Hey now this is really great news...Windows 2000 had it with EAL4+Flaw remediation but now we have it with newer products too!
Microsoft is pleased to announce that a wide range of Microsoft Windows platform products have been awarded Common Criteria (CC) certification — an independent, globally-endorsed standard for evaluating the security features and capabilities of information technology products. Microsoft has achieved the highest level of certification (EAL4) for the following products:
· Microsoft Windows Server 2003, Standard Edition (32-bit); SP 1 · Microsoft Windows Server 2003, Enterprise Edition (32-bit and 64-bit versions); SP 1 · Microsoft Windows Server 2003, Datacenter Edition (32-bit and 64-bit versions); SP 1 · Microsoft Windows Server 2003 Certificate Server, Certificate Issuing and Management Components (CIMC) (Security Level 3 Protection Profile, Version 1.0)
· Microsoft Windows XP, Professional; SP 2 · Microsoft Windows XP, Embedded; SP 2 · Complementing these certifications are the recent certifications awarded for Exchange Server 2003 (EAL 4 + Systematic Flaw Remediation) and ISA Server 2004 (EAL 4 +)

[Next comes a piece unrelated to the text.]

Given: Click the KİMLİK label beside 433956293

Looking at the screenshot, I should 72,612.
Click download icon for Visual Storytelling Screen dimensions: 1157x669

The CC Validation of W2K is great can I assume there has been a delta package put together for R2 submission. The DFS-R stuff will be huge in Govt I predict, and with Financial and State/Local Govt now talking more and more about using products on the EPL (http://www.dsd.gov.au/infosec/evaluation_services/epl/epl.html) this will be topical.
I wonder if I can make that other product I lurve comply by building the components according to the TOE for these Evaluations ;-P
WooHoo SBS 2003 compliant not Certified that will be a trick.. I'll blog it as I do it.